Con queste parole si apre il racconto del lungo viaggio del Babà, un dolce mitico, inventato a metà del Settecento da Stanislao Lekzinsky, ex re di Polonia e al momento dell’invenzione duca di Lorena. Viaggio che presenta molti legami con l’Oriente. Stanislao era sto a lungo prigioniero dei turchi, e lì ha potuto studiare e disegnare le architetture di quella terra, che ispireranno più tardi lo stile dei Pavillons che decoreranno il suo palazzo ducale, insieme ad un enorme teatro di automi. Il babà, all’inizio era secco, aveva nell’impasto l’uvetta di Smirne e di Corinto e, soprattutto, portava il profumo dello zafferano. Per l’esotismo, la novità del sapore e della consistenza del dolce Stanislao decise di chiamarlo l’Alì Babà, in omaggio alle Mille e Una Notte, il cui testo francese aveva potuto leggere proprio durante il suo soggiorno – prigione presso il Sultano di Costantinopoli.

How much of all that is true? Should Stanislao really get the credit for inventing the rum baba and does its name really come from a fairy-tale Arab craftsman who robbed the forty thieves of their sesame treasure? As you can see from the quotations above, the first stop on our journey to unravel this mystery is going to be in France.

> **Set task 1**: Rewrite the passage about the rum baba, beginning with the words "Con queste parole" and stopping after "Sultano di Costantinopoli.", with "Stanislao" changed to "Stanislas".
> **Set task 2**: Continue the account of the rum baba's origins from the point where it ends.

> **Material supplied**:

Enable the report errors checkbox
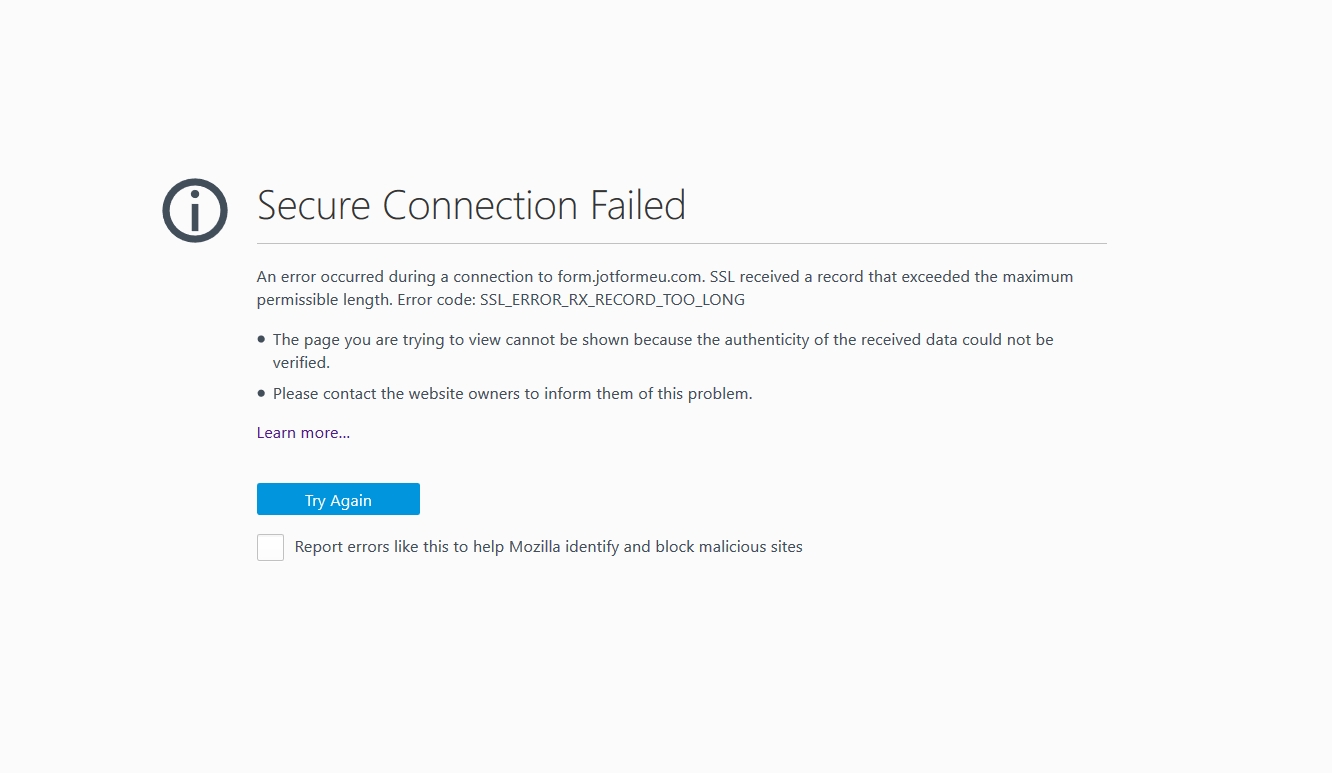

* * *

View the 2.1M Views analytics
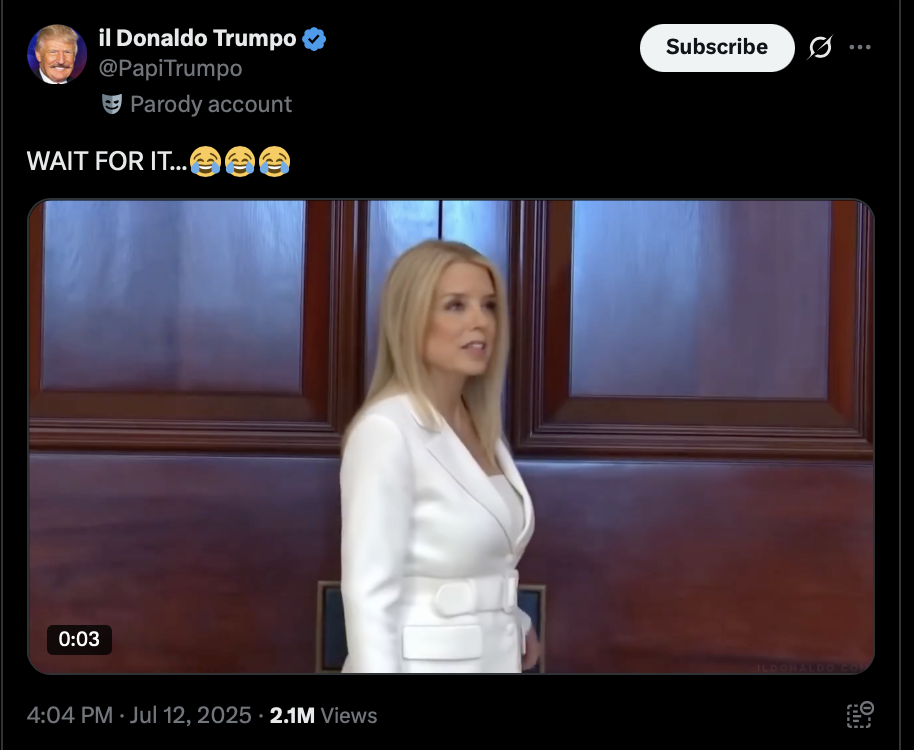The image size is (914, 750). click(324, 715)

> **Exercise result 1**:
Con queste parole si apre il racconto del lungo viaggio del Babà, un dolce mitico, inventato a metà del Settecento da Stanislas Lekzinsky, ex re di Polonia e al momento dell’invenzione duca di Lorena. Viaggio che presenta molti legami con l’Oriente. Stanislas era sto a lungo prigioniero dei turchi, e lì ha potuto studiare e disegnare le architetture di quella terra, che ispireranno più tardi lo stile dei Pavillons che decoreranno il suo palazzo ducale, insieme ad un enorme teatro di automi. Il babà, all’inizio era secco, aveva nell’impasto l’uvetta di Smirne e di Corinto e, soprattutto, portava il profumo dello zafferano. Per l’esotismo, la novità del sapore e della consistenza del dolce Stanislas decise di chiamarlo l’Alì Babà, in omaggio alle Mille e Una Notte, il cui testo francese aveva potuto leggere proprio durante il suo soggiorno – prigione presso il Sultano di Costantinopoli.

> **Exercise result 2**:
Babaorum

Roman Gaul ca. 50 BCE according to Goscinny and Uderzo

According to one popular publication about the history of France, the rum baba dates back all the way to antiquity. The French term for this dessert, baba au rhum may have come from the name of a Roman military camp called Babaorum. In Julius Caesar’s time, it was one of the four Roman camps surrounding the last independent Gaulish village in Armorica. The other three were called Laudanum, Petibonum and Aquarium.[1]

Yet a different source, Larousse Gastronomique, the Bible of French cuisine, confirms the story of King Stanislas inventing the baba and naming it after a character from an Arabic fairy tale.

Baba, a cake made from leavened dough that contains raisins and is steeped, after baking, in rum or kirsch [Alsatian cherry liqueur] syrup. […] The origin of this cake is attributed to the greediness of the Polish king Stanislas Leszcsynski [sic], who was exiled in Lorraine. He found the traditional kouglof [Alsatian bundt cake] too dry and improved it by adding rum. As a dedicated reader of the Thousand and One Nights, he is said to have named this creation after his favourite hero, Ali Baba. This recipë was a great success at the court of Nancy [capital of Lorraine], where it was usually served with a sauce of sweet Málaga wine. […] Sthorer [sic], a pastrycook who attended the court of the Polish king, perfected the recipë using a brioche steeped in alcohol; he made it the speciality of his house in the Rue Montorgueil in Paris and called it ‘baba’.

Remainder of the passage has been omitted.